Arrange the items, from the first line through the line containing "point(353,396)", as a Markdown table with the columns Row and Line. Number each row and leave out blank lines.

[Entries for locating text and elements]
-*-

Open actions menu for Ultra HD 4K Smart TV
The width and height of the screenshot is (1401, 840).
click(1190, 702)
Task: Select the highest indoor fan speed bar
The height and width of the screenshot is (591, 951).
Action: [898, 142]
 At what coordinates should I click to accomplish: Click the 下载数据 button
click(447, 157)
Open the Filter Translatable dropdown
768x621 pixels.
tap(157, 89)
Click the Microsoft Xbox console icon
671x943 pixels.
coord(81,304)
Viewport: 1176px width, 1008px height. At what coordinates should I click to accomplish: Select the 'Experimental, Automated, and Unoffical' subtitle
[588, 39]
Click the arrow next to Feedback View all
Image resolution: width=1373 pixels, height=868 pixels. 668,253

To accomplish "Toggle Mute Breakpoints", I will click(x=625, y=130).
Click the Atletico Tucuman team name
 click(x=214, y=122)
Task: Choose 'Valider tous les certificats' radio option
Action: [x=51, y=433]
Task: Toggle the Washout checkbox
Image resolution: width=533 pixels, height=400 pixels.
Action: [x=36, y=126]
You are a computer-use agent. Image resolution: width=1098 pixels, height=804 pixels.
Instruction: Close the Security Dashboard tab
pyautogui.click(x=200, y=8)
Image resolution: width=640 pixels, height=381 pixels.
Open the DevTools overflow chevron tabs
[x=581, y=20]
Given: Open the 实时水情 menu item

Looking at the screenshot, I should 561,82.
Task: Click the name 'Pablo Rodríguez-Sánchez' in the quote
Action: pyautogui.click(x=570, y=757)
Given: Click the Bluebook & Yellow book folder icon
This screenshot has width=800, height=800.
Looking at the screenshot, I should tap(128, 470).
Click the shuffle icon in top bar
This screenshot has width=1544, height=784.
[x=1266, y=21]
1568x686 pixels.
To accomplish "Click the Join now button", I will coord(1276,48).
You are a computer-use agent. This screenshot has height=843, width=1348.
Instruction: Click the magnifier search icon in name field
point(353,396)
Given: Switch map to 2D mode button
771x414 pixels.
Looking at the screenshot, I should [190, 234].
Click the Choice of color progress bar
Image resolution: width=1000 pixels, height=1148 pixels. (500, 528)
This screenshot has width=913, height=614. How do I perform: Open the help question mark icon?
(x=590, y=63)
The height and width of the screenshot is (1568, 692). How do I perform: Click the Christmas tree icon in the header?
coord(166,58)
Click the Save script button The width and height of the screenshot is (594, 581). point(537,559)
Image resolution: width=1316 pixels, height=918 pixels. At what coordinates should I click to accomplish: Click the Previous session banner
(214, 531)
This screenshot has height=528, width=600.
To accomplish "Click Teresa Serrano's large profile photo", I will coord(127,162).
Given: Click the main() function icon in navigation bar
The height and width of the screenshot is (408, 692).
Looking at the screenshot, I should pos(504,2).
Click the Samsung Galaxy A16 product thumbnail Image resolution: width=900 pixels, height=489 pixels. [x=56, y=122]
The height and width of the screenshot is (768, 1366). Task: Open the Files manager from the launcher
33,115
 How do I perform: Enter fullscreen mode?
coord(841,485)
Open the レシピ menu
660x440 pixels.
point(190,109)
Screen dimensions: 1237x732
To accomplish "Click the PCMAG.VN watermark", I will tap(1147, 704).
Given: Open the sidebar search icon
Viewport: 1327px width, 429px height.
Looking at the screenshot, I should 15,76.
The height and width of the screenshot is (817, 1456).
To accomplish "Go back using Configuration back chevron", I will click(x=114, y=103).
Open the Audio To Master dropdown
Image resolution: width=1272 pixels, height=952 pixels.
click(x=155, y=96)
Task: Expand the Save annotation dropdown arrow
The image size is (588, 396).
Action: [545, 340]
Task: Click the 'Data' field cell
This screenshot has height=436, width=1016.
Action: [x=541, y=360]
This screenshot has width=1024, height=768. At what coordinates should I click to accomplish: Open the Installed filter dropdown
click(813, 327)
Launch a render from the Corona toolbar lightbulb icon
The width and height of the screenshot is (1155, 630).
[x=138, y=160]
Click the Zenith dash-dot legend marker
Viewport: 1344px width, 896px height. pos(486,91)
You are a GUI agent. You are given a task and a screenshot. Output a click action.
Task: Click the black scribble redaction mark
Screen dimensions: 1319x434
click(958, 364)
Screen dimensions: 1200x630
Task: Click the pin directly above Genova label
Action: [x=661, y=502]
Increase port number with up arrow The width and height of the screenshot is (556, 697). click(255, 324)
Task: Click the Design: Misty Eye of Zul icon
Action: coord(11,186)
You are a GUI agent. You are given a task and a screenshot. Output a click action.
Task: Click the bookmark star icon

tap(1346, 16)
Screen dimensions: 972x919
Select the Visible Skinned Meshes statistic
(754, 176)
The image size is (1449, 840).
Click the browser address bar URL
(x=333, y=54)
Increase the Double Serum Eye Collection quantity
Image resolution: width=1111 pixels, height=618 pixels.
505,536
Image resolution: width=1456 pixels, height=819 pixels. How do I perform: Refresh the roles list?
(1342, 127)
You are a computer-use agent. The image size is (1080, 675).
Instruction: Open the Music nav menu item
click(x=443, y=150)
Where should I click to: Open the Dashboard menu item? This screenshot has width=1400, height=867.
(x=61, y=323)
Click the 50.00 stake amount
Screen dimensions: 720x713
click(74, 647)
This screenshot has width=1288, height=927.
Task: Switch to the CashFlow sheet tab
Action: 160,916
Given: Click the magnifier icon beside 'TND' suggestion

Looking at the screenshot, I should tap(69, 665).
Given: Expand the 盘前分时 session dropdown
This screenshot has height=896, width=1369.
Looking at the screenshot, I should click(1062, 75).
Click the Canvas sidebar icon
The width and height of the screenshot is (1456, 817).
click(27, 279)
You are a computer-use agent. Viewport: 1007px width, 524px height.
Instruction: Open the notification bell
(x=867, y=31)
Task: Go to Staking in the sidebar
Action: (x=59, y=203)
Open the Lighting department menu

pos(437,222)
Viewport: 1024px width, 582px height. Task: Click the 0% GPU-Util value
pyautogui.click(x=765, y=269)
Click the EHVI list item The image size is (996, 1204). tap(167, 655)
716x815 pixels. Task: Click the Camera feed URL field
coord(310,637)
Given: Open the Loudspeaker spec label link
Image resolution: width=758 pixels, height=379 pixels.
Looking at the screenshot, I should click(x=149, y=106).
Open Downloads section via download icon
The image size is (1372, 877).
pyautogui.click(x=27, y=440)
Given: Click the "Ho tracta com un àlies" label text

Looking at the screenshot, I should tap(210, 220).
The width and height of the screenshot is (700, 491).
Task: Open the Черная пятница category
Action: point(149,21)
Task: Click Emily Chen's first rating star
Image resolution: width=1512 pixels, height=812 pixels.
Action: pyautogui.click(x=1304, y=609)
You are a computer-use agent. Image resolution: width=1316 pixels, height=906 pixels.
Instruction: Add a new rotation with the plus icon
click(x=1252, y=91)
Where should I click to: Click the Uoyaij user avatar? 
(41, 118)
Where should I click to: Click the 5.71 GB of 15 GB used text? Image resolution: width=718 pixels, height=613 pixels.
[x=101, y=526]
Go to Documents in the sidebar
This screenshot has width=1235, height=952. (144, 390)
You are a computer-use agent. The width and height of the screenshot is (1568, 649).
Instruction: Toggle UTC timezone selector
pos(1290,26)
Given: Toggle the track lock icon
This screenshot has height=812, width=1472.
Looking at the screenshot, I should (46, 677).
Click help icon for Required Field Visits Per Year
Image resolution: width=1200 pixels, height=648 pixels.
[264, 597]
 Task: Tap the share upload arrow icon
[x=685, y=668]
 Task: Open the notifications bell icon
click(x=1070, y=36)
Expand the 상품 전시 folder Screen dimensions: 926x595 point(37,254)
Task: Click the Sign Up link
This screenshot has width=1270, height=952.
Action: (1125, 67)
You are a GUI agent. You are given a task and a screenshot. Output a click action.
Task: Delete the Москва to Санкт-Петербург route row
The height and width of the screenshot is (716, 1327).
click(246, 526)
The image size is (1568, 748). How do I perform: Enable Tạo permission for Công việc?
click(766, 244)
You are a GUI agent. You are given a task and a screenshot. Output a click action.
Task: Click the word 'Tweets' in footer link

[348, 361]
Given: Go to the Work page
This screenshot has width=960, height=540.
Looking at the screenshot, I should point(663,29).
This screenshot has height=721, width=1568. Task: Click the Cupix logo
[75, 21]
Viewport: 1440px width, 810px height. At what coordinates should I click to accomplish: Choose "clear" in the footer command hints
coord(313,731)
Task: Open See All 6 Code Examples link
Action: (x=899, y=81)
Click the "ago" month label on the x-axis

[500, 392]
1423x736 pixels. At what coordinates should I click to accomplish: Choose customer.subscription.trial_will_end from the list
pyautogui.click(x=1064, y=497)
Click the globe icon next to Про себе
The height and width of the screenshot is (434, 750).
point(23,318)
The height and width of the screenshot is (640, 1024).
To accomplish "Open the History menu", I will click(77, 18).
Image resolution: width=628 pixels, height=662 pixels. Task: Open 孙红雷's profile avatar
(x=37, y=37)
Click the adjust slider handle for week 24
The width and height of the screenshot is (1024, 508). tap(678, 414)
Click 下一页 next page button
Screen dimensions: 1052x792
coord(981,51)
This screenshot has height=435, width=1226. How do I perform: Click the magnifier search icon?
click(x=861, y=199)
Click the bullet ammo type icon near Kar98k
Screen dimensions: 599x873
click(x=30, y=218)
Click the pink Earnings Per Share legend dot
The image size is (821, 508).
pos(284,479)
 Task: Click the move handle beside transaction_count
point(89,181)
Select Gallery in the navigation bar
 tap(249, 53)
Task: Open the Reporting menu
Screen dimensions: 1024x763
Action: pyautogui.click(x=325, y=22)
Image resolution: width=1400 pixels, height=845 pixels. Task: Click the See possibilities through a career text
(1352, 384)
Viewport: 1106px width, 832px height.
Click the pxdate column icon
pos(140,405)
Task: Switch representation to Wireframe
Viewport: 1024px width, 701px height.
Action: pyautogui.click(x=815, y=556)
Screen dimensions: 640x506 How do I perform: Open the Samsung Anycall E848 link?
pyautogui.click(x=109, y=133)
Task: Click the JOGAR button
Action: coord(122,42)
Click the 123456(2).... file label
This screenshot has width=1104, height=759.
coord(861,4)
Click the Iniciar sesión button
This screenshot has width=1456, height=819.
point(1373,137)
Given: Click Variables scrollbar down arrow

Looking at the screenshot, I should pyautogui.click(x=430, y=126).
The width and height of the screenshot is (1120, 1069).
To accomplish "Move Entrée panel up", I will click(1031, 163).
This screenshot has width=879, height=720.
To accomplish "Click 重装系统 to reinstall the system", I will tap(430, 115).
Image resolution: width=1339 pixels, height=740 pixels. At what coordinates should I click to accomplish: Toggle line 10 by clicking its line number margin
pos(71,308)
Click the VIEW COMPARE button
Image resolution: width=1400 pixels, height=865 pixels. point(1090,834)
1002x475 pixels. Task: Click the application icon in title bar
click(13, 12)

-*-

* _REPLY TO THE TASK_:
| Row | Line |
|---|---|
| 1 | Open actions menu for Ultra HD 4K Smart TV |
| 2 | The width and height of the screenshot is (1401, 840). |
| 3 | click(1190, 702) |
| 4 | Task: Select the highest indoor fan speed bar |
| 5 | The height and width of the screenshot is (591, 951). |
| 6 | Action: [898, 142] |
| 7 |  At what coordinates should I click to accomplish: Click the 下载数据 button |
| 8 | click(447, 157) |
| 9 | Open the Filter Translatable dropdown |
| 10 | 768x621 pixels. |
| 11 | tap(157, 89) |
| 12 | Click the Microsoft Xbox console icon |
| 13 | 671x943 pixels. |
| 14 | coord(81,304) |
| 15 | Viewport: 1176px width, 1008px height. At what coordinates should I click to accomplish: Select the 'Experimental, Automated, and Unoffical' subtitle |
| 16 | [588, 39] |
| 17 | Click the arrow next to Feedback View all |
| 18 | Image resolution: width=1373 pixels, height=868 pixels. 668,253 |
| 19 | To accomplish "Toggle Mute Breakpoints", I will click(x=625, y=130). |
| 20 | Click the Atletico Tucuman team name |
| 21 |  click(x=214, y=122) |
| 22 | Task: Choose 'Valider tous les certificats' radio option |
| 23 | Action: [x=51, y=433] |
| 24 | Task: Toggle the Washout checkbox |
| 25 | Image resolution: width=533 pixels, height=400 pixels. |
| 26 | Action: [x=36, y=126] |
| 27 | You are a computer-use agent. Image resolution: width=1098 pixels, height=804 pixels. |
| 28 | Instruction: Close the Security Dashboard tab |
| 29 | pyautogui.click(x=200, y=8) |
| 30 | Image resolution: width=640 pixels, height=381 pixels. |
| 31 | Open the DevTools overflow chevron tabs |
| 32 | [x=581, y=20] |
| 33 | Given: Open the 实时水情 menu item |
| 34 | Looking at the screenshot, I should 561,82. |
| 35 | Task: Click the name 'Pablo Rodríguez-Sánchez' in the quote |
| 36 | Action: pyautogui.click(x=570, y=757) |
| 37 | Given: Click the Bluebook & Yellow book folder icon |
| 38 | This screenshot has width=800, height=800. |
| 39 | Looking at the screenshot, I should tap(128, 470). |
| 40 | Click the shuffle icon in top bar |
| 41 | This screenshot has width=1544, height=784. |
| 42 | [x=1266, y=21] |
| 43 | 1568x686 pixels. |
| 44 | To accomplish "Click the Join now button", I will coord(1276,48). |
| 45 | You are a computer-use agent. This screenshot has height=843, width=1348. |
| 46 | Instruction: Click the magnifier search icon in name field |
| 47 | point(353,396) |